56. Italics makes words sound fancy.

57. Shoot for a minimum of two metaphors per page.

58. If you haven’t introduced the gun by page 50, introduce it on page 51.

59. Diners and bars are the setting for about 80% of all human conversations

60. What does a gerund do? It does nothing.

61. In dialogue, everyone should always be lying.

62. Elevators are the crucible of our social lives.

63. Readers want to know where your character bought his car, what his monthly payment is, what kind of rate he got.

64. Your character may not be a caterer. There are more caterers in movies and novels than there have been throughout the history of the world.

65. See what you can do with SONAR.

66. Time your writing schedule to coincide with the different phases of the moon.

67. Spend two decades traveling before you write a single word.

68. If, in the history of language, anyone has written a sentence like the one you’ve just written, delete that sentence and start over.

69. Most metaphors don’t have to make sense; they just need to be memorable.

70. Rain is always meaningful.

71. Linoleum floors are much less interesting than quicksand.

72. The stars can be beautiful without forcing themselves upon you. The same should apply to your writing.

73. Shakespeare did it first. You can do it second.

74. You haven’t truly made it until you’ve received a threatening email from a stranger.

75. Write as if you’ve been possessed by a demon, but, like, a nice demon.

76. Record a video of yourself sleeping at night, so you know what it looks like when you’re at your most vulnerable.

77. Most people want you to fail. Never forget this.

78. At least 25% of any book should be flashbacks.

79. Never kill a dog in your book. The dogs will know.

80. The best food to eat to stimulate your writing process is a charcuterie tray. D.H. Lawrence ate nothing but cured meats.

81. Writing is 30% perspiration, 40% inspiration, 40% good luck, 50% magic, and 1% mathematics.

82.Every sex act must result in a pregnancy.

83. Repetition is the sign of an unfit mind. If possible, never employ repetition of words or phrases, lest you seem to have an unfit mind.

84. The internet is not going away; your characters should frequently interact via email and hacking. Lots of hacking.

85. Only employ vampires if they are a metaphor for municipal government.

86. Dialect should be heavy and consistent. It is important to know whether someone is from the South, or Eurasia.

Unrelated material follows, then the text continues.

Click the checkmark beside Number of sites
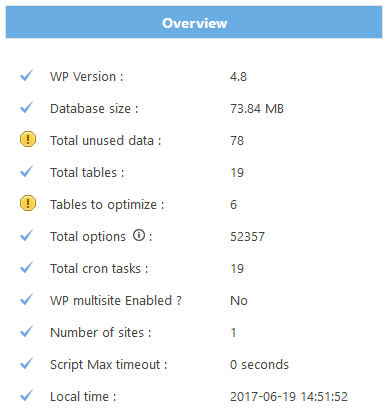pyautogui.click(x=26, y=332)
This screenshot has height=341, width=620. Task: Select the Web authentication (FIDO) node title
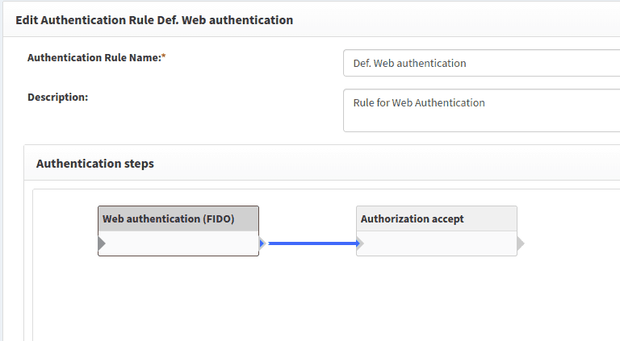point(168,218)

87. Leave a few blank pages at the end of your final chapter and encourage the reader to conclude it the way he or she would like.

88. One of the most important choices you will face is deciding which font to use.

89. Spill every secret you know; you can’t save them for the afterlife.

90. Write a minimum of twelve drafts. Then put the manuscript in a safe deposit box for one full year before reading it again.

91. Think about all the cool things you can do with UFOs.

92. Set the scene. A minimum of seven sentences of setting description before even mentioning a character.

93. Readers like mystery. Try to reveal as little as possible during the first two chapters.

94. Characters in neckties are boring. Characters who poach rhinos for a living are not.

95.   Every line of dialogue should be performing a minimum of five functions.

96. In your final draft, cut the last line of every paragraph, no matter what.

97. When something is REALLY IMPORTANT, put it in CAPS. It’s the only way for some readers to know.

98. A well-placed illustration can save you the trouble of writing a thousand words.

99. Writing a book is fundamentally a political act. This means at least one character must be given the opportunity to make a political speech of no fewer than 6 pages.

100. Magical realism is a term invented by occultists.

101. Write to displease whatever god you believe in.

102.Believe in monsters.

103. Contractions are a crutch for writers too lazy to type the whole word, but also crutches can be really useful, like if you have a broken leg, for example.

104. Write about the thing you love the most, and destroy it.

105. DO NOT READ other novels while writing. You don’t want to taint your vision.

106. Cut all human ties until you have finished your book. Friends are leeches, family are anchors.

107. The human body has 206 bones and 642 muscles. These are naturally perfect numbers: 206 words per page, 642 syllables per page. Every page.